Polizeichef reißt Mann vom Rad - der soll zahlen

Rosenheim - In Rosenheim macht ein Gerichtsverfahren Schlagzeilen. Der Freistaat fordert von einem Radler Geld. Er war vom Ex-Polizeichef zu Fall gebracht worden. Und sieht sich zu Unrecht angeklagt.

Die Wahrheit liegt in der Mitte, heißt es. Wenn sich Polizisten und vermeintliche Opfer von Polizeigewalt im Gerichtssaal treffen, ist das anders. Da gibt es immer zwei Wahrheiten. Das ist zumindest so im Amtsgericht Rosenheim, wo der Freistaat Bayern in einem Zivilverfahren von einem 26-jährigen Stephanskirchener 1355,14 Euro einklagt.

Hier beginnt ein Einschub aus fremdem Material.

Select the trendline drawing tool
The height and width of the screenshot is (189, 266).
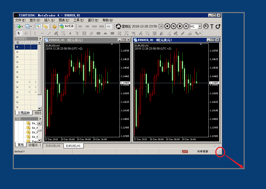[49, 33]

Der Ex-Polizeichef – bereits wegen der Verletzung eines Schülers auf der Rosenheimer Wiesnwache zu einer Bewährungsstrafe verurteilt – war an jenem Tag im Mai 2011 zu Fuß unterwegs. Er habe sich schon auf dem Radweg postiert und „Halt, Polizei“ gerufen, als der Radfahrer noch 30 Meter entfernt war. „Wir hatten länger Blickkontakt“, so der 51-Jährige. Dennoch habe der Radler beschleunigt und an ihm vorbeifahren wollen – und so habe er zugepackt. Der Zahntechniker erzählt eine ganz andere Geschichte. Er habe heimradeln wollen, als plötzlich von rechts der Polizist hinter einem geparkten VW-Bus hervorgesprungen sei: „Zum Bremsen war es schon zu spät.“ So habe er reflexartig einen Schlenker nach links gemacht, „aber da hat mir der Polizist an den Oberarm gegriffen und mich heruntergerissen“. Beide stürzten, beide wurden einige Tage krank geschrieben.

„Als ich da so auf der Straße lag, hat mich der Polizist angeschrien: Was mir einfallen würde, dass ich gefälligst aufstehen soll, ob ich keine Augen im Kopf habe“, berichtet der Radfahrer. Wenig später kam der Krankenwagen. Der Polizist stieg ein, der Radler verzichtete auf einen Arzt, machte gegenüber einer Polizistin seine Aussage. Am nächsten Tag habe ihm diese Beamtin mitgeteilt, dass er kein Verfahren zu befürchten habe, sagt der Zahntechniker. Daher verzichtete auch er auf eine Anzeige.

Fast zwei Jahre später sitzt der Radfahrer im Gerichtssaal und versteht die Welt nicht mehr. 1355 Euro stellt der Freistaat dem unbescholtenen Mann in Rechnung, weil er sich von dem längst suspendierten Ex-Polizeichef vom Rad reißen ließ. 903 Euro Dienstausfall- sowie 191 Euro Behandlungs- und Therapiekosten macht der Staat geltend – plus 76 Euro für die Kratzer am Ehering des Polizisten.

Wie der Beklagte und sein Anwalt später erfahren mussten, hat die Staatsanwaltschaft sehr wohl gegen den Zahntechniker wegen fahrlässiger Körperverletzung ermittelt. Das Verfahren wurde aber eingestellt.

Wie Monate später auf dem Herbstfest 2011, als der Polizeichef einen gefesselten Schüler (15) packt, obwohl Kollegen alles im Griff haben, so verblüfft der 51-Jährige mit seinem rabiaten Einschreiten auch den Polizisten (45), der am 26. Mai an der Seite des Chefs geht. Für ihn „völlig überraschend“ sei der Inspektionsleiter auf einmal vom Fuß- auf den Radweg gesprungen, sagt er als Zeuge aus. Und: „Ich persönlich hätte nicht nach dem Radfahrer gegriffen, das war unverhältnismäßig.“ Das Urteil fällt im März.